→ AIM OF THE TASK: Return only these lines: the one that contains "Zoom out the map with minus button" and every line after it through the end of the listing, exactly, without pictures.
____ RECORDS SHOWN
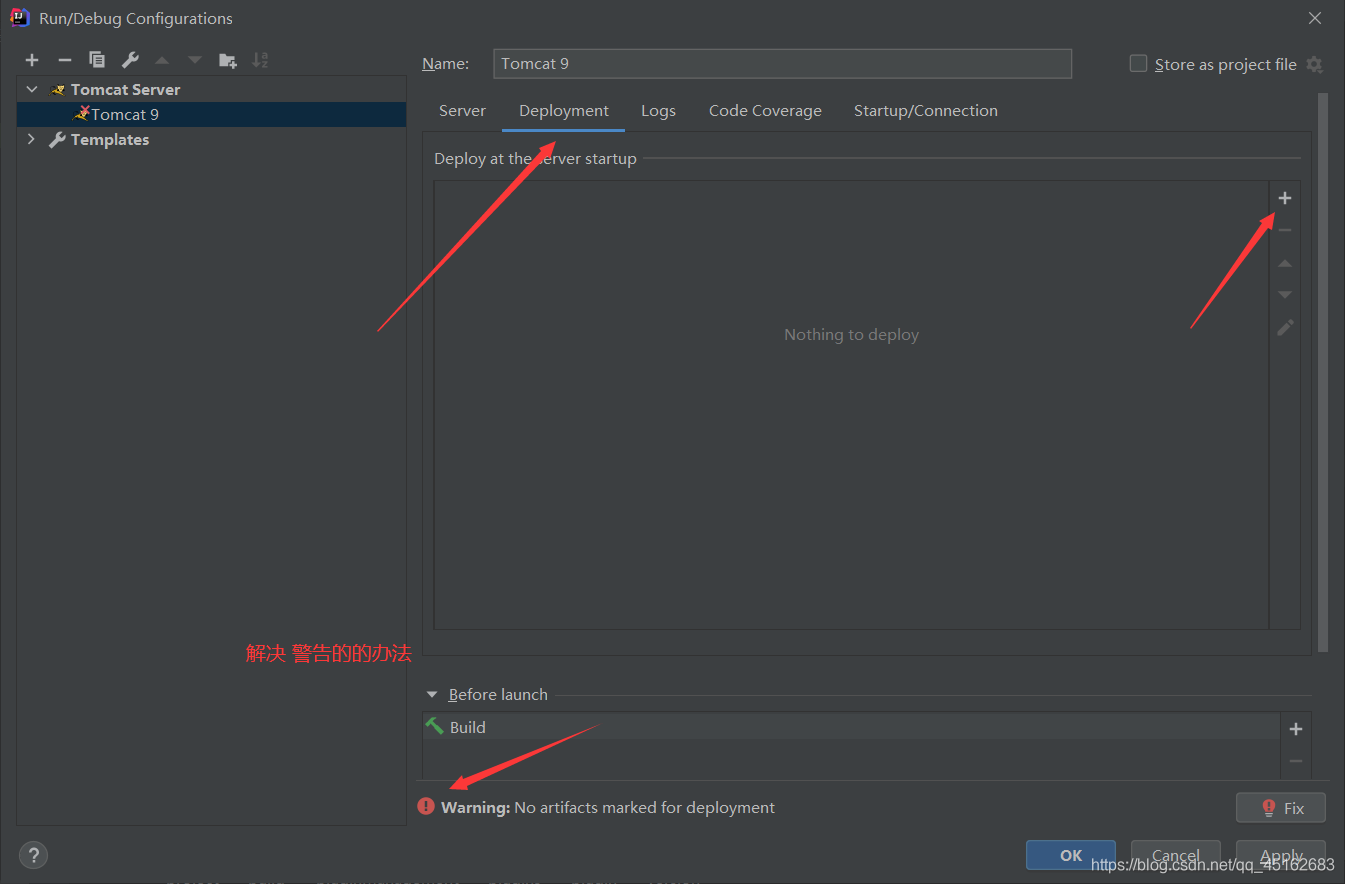Click the Fix warning button

click(x=1281, y=808)
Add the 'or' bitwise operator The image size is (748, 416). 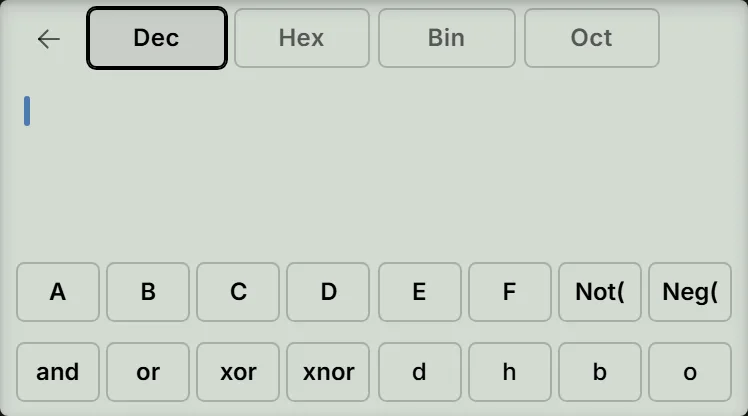click(x=148, y=372)
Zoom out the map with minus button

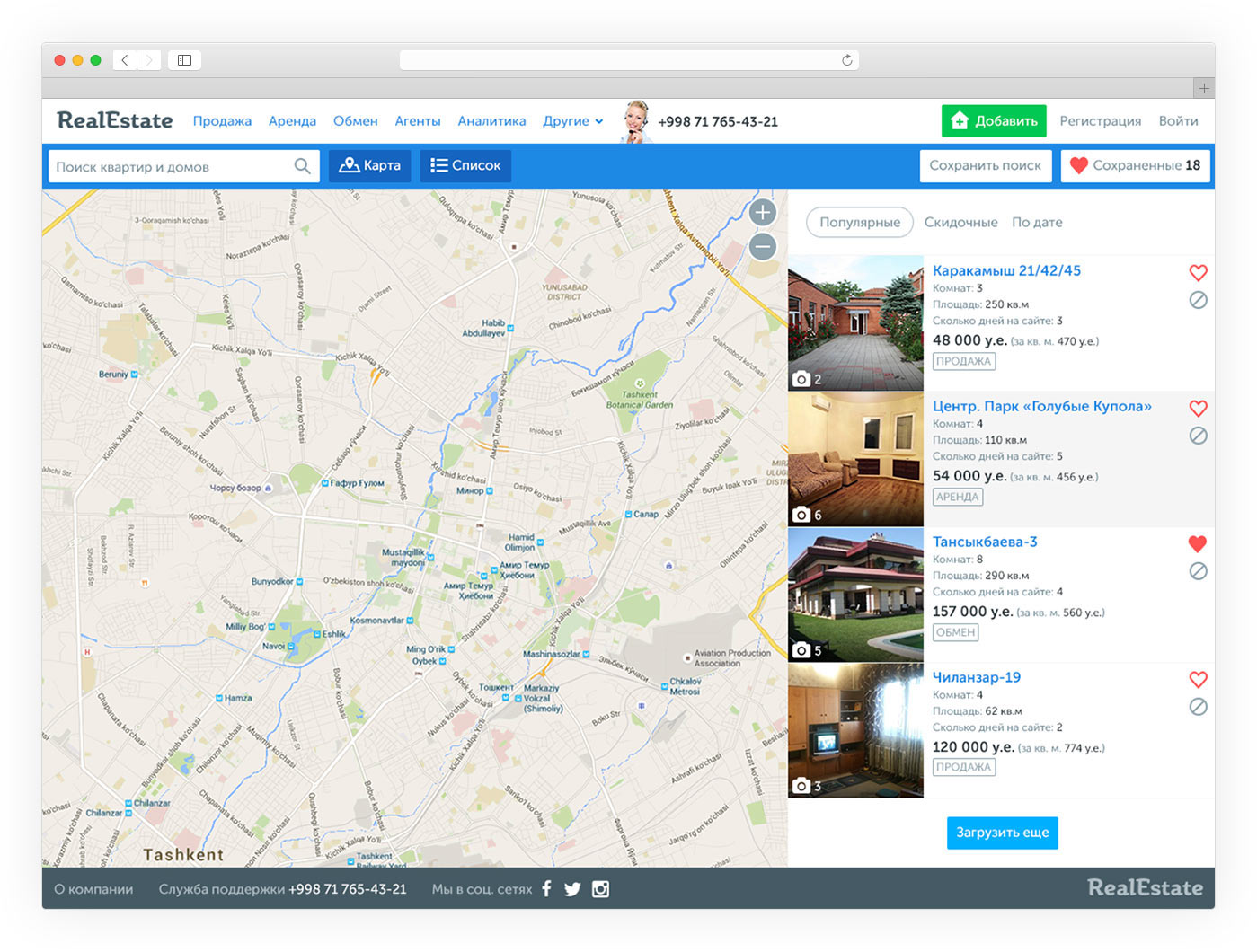click(763, 246)
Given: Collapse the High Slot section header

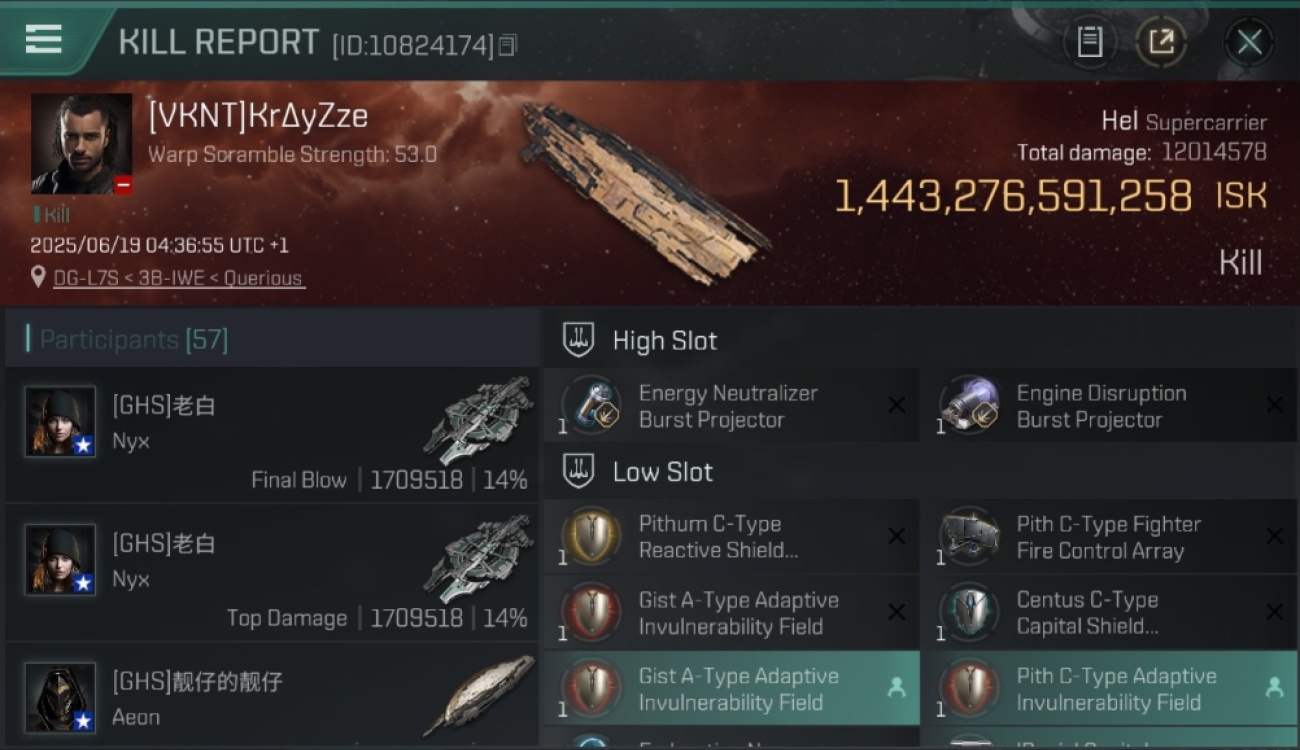Looking at the screenshot, I should [x=920, y=340].
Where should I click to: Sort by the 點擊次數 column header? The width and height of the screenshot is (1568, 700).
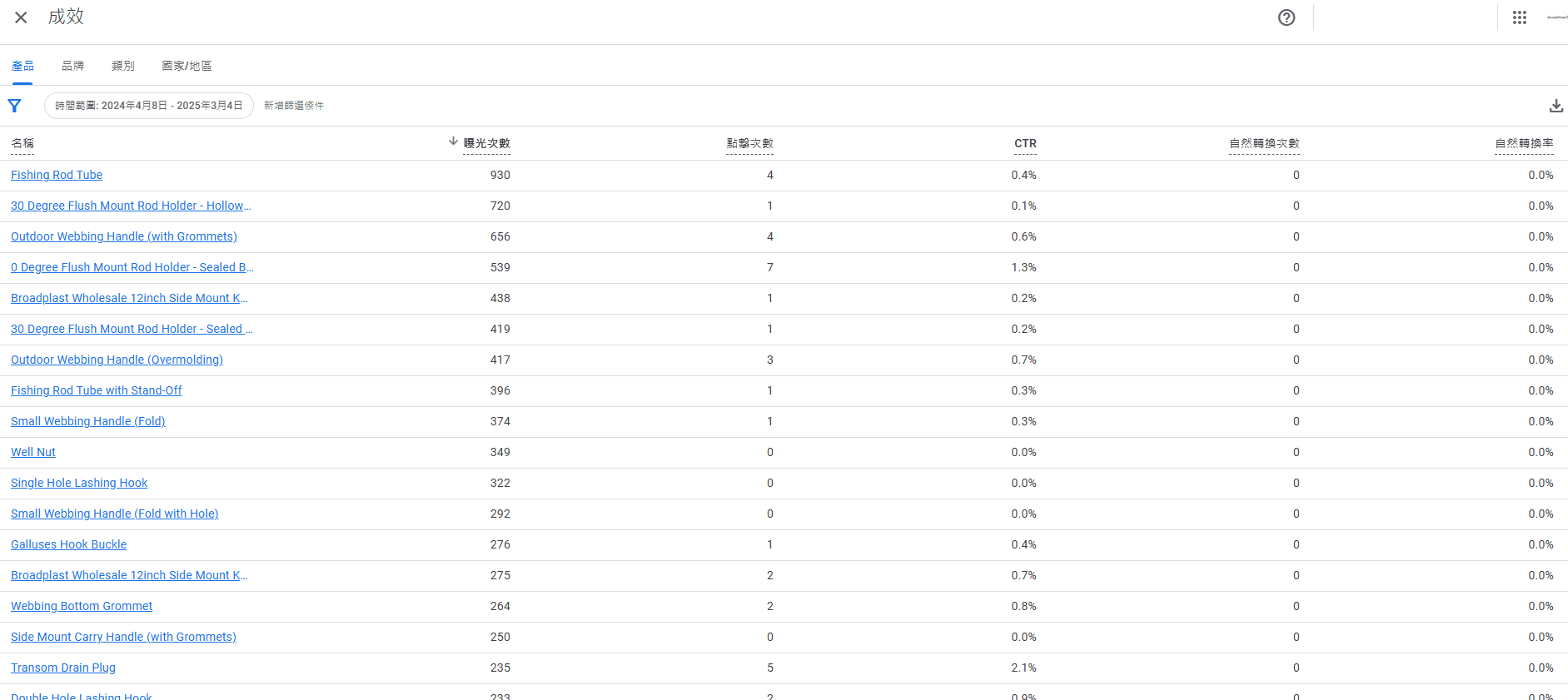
________
→ WRITTEN SOLUTION:
Zoom out the map with minus button

click(763, 246)
Given: Collapse the High Slot section header

Looking at the screenshot, I should [x=920, y=340].
Where should I click to: Sort by the 點擊次數 column header? The width and height of the screenshot is (1568, 700).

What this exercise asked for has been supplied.